Here the job is to transcribe only the lines from the one containing "The width and height of the screenshot is (428, 428)." through the last line below, exactly as written; please leave out pictures.
+ + + +
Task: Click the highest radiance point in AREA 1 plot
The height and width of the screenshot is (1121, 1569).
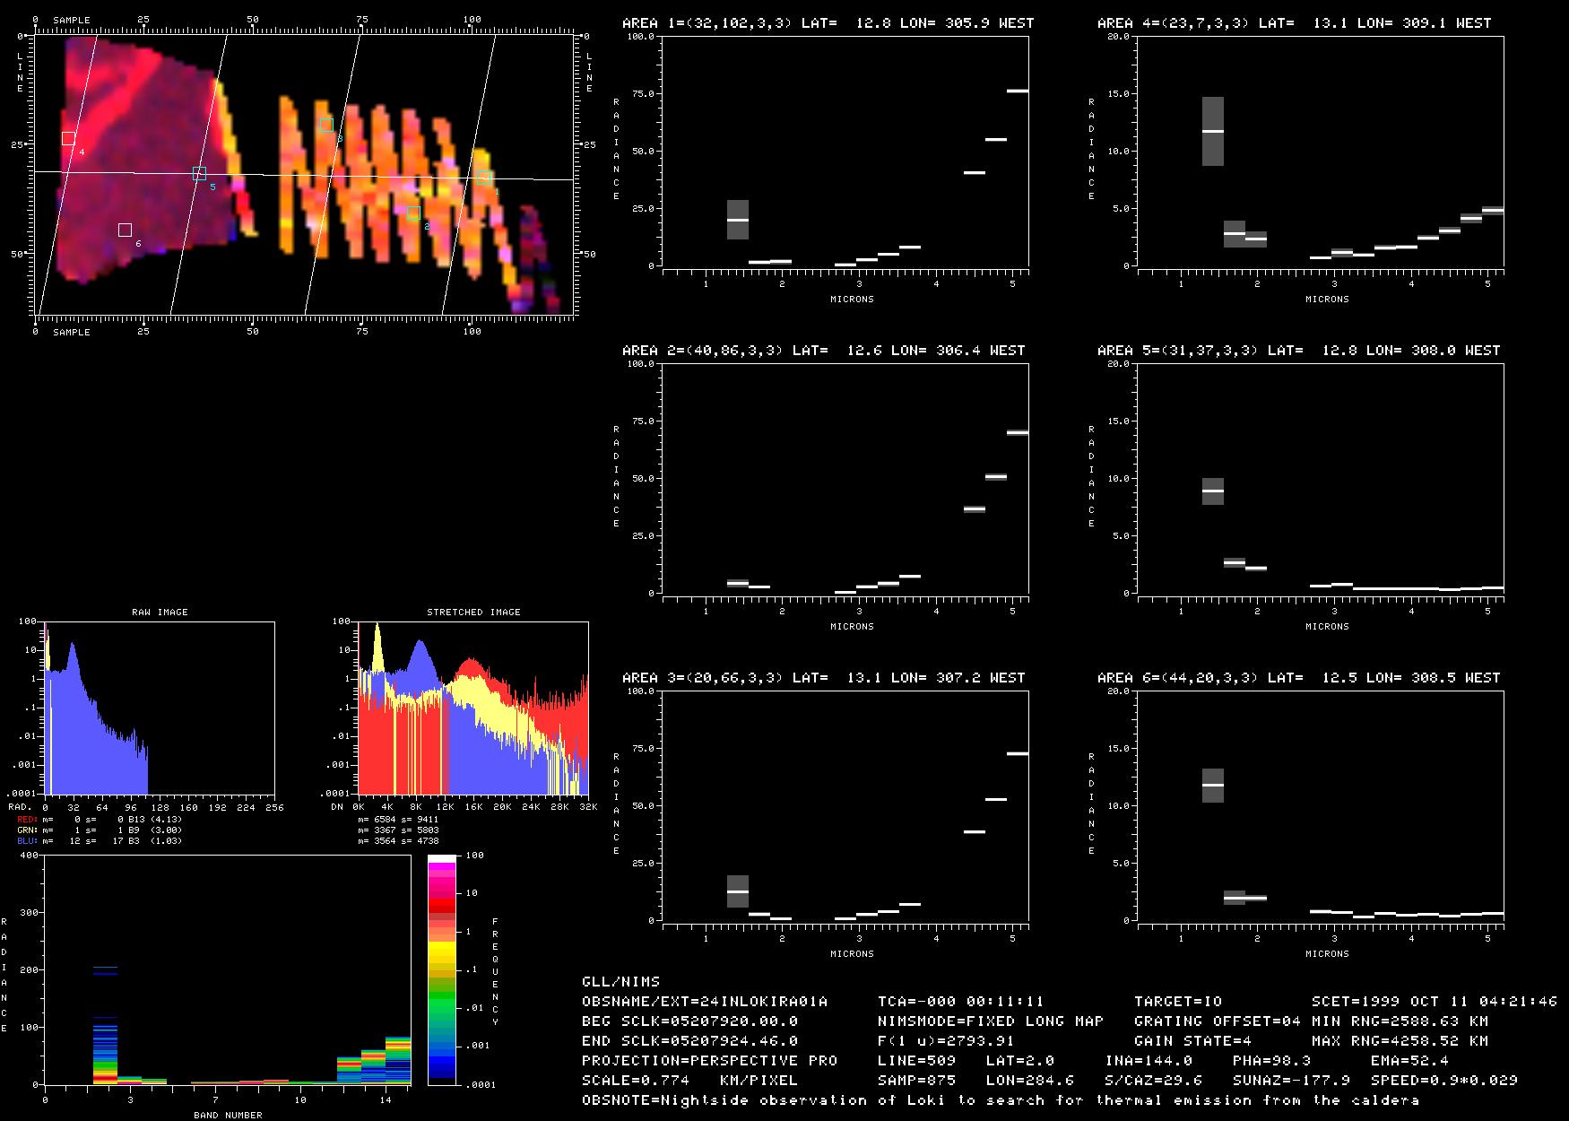Action: 1017,91
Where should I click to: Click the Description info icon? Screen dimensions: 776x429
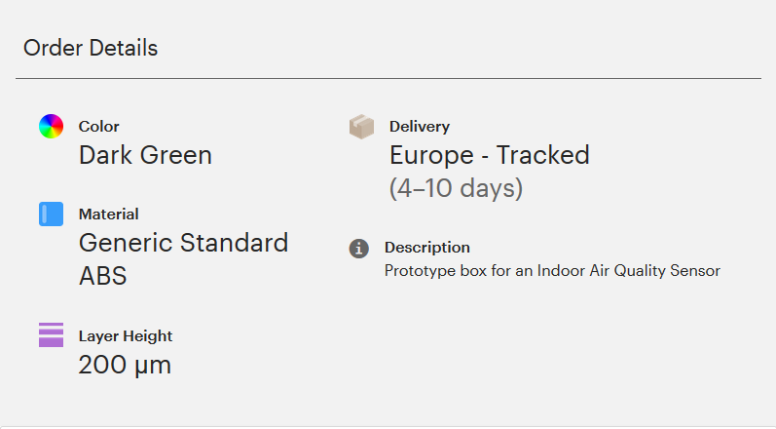coord(358,248)
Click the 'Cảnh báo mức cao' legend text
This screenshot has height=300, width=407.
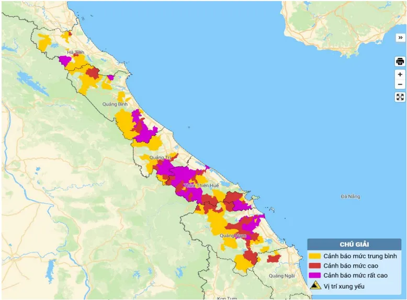[348, 266]
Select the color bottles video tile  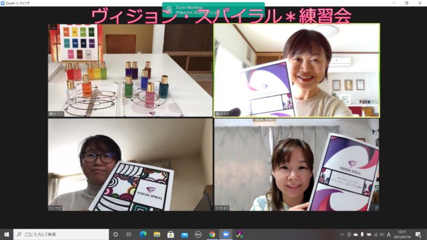[x=130, y=70]
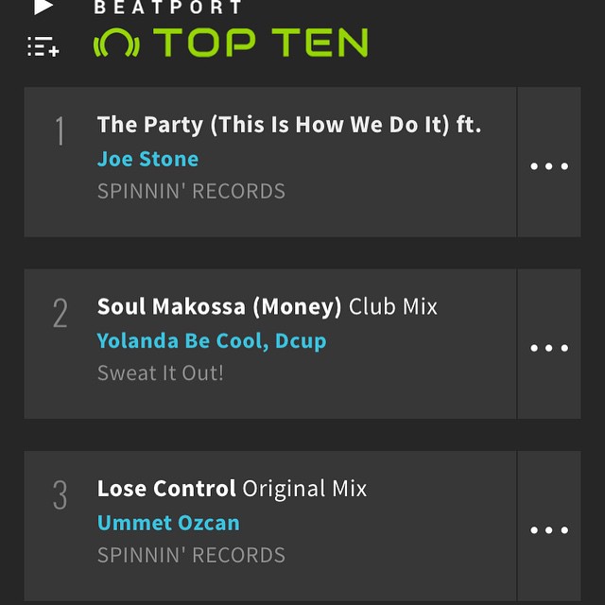The width and height of the screenshot is (605, 605).
Task: Open artist Joe Stone's page
Action: [x=147, y=159]
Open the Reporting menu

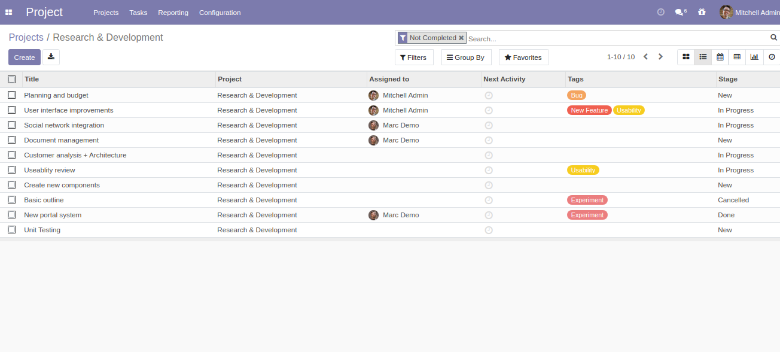tap(173, 13)
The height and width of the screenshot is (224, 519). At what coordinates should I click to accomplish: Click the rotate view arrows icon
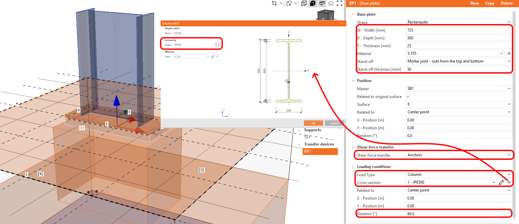pos(289,3)
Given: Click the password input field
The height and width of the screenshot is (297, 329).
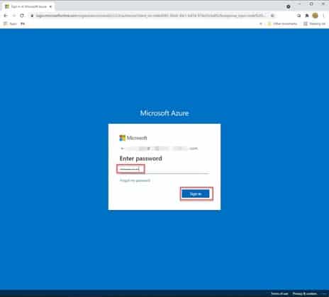Looking at the screenshot, I should click(165, 169).
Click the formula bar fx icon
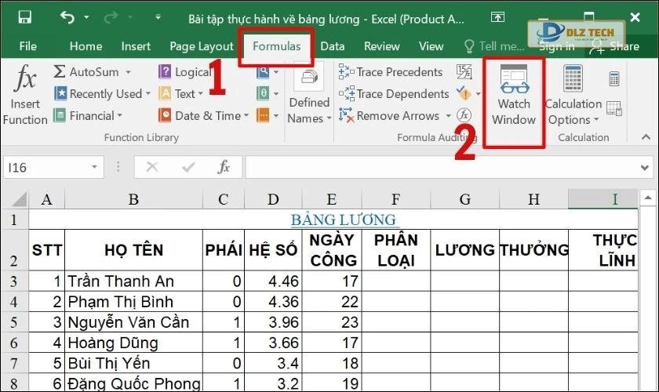This screenshot has height=392, width=659. pyautogui.click(x=224, y=167)
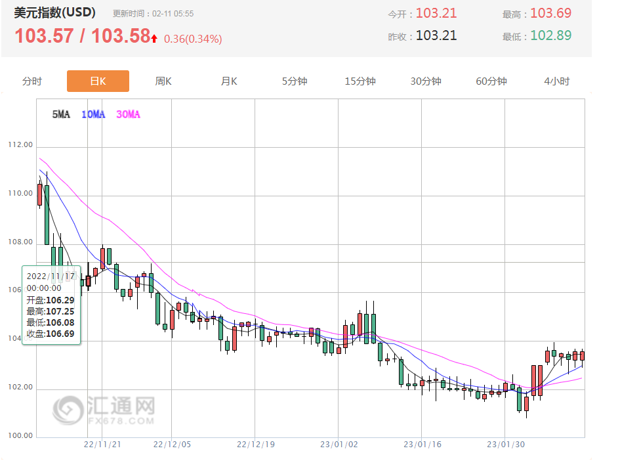Click the 最低 value 102.89
Screen dimensions: 618x461
(550, 35)
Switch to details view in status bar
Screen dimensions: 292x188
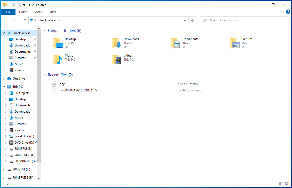282,184
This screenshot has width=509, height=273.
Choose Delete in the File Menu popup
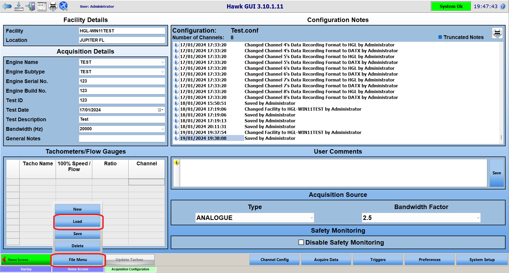click(77, 246)
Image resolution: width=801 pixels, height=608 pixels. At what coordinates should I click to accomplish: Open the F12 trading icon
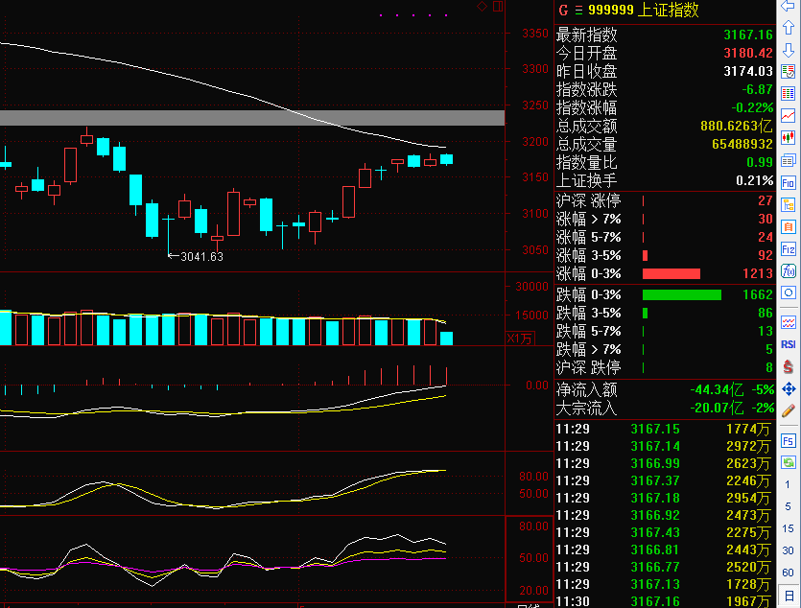pos(789,248)
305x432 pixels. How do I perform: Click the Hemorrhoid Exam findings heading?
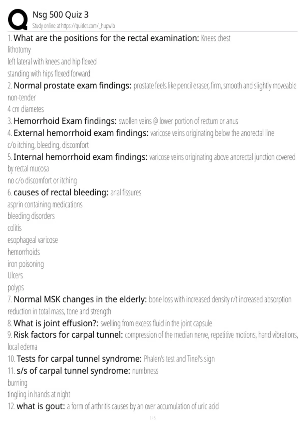pos(65,121)
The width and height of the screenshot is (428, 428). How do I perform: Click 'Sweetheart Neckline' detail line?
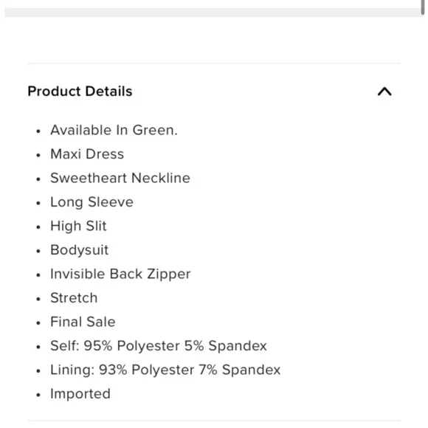coord(120,178)
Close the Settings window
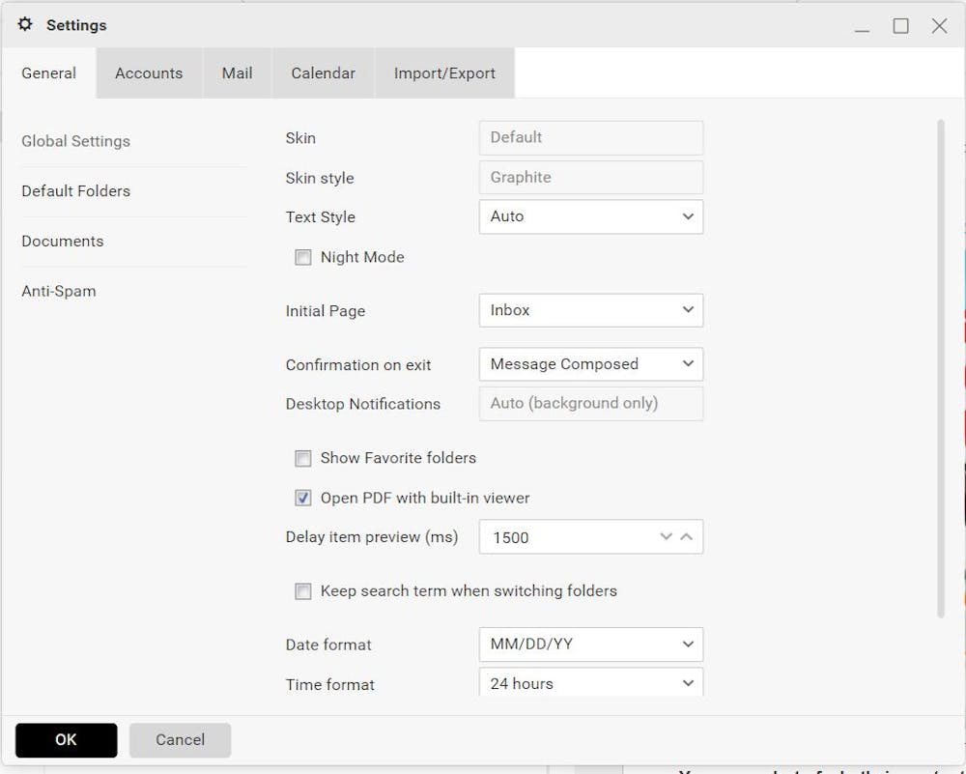The width and height of the screenshot is (966, 774). pyautogui.click(x=939, y=26)
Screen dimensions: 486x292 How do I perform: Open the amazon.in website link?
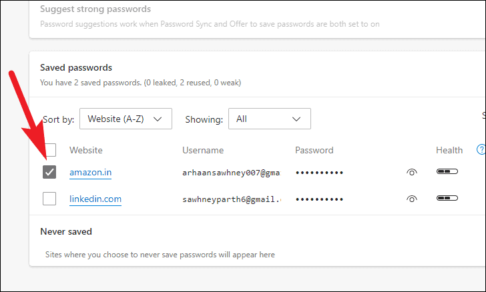click(90, 173)
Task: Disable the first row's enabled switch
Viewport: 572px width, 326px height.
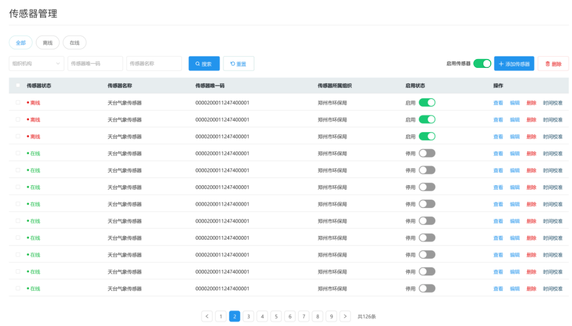Action: tap(427, 103)
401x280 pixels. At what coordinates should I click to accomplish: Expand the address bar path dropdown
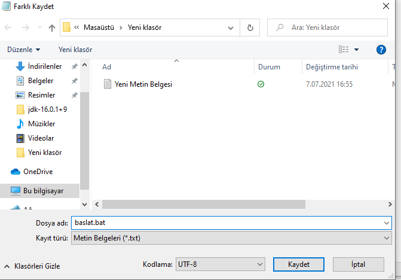[230, 28]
+ + + +
» Problem solution
The width and height of the screenshot is (428, 428). How do I perform: Click 'Sweetheart Neckline' detail line?
coord(120,178)
Close the Settings window
The width and height of the screenshot is (966, 774). pyautogui.click(x=939, y=26)
Screen dimensions: 486x292 How do I perform: Open the amazon.in website link?
click(90, 173)
Task: Disable the first row's enabled switch
Viewport: 572px width, 326px height.
Action: tap(427, 103)
401x280 pixels. At what coordinates should I click to accomplish: Expand the address bar path dropdown
[230, 28]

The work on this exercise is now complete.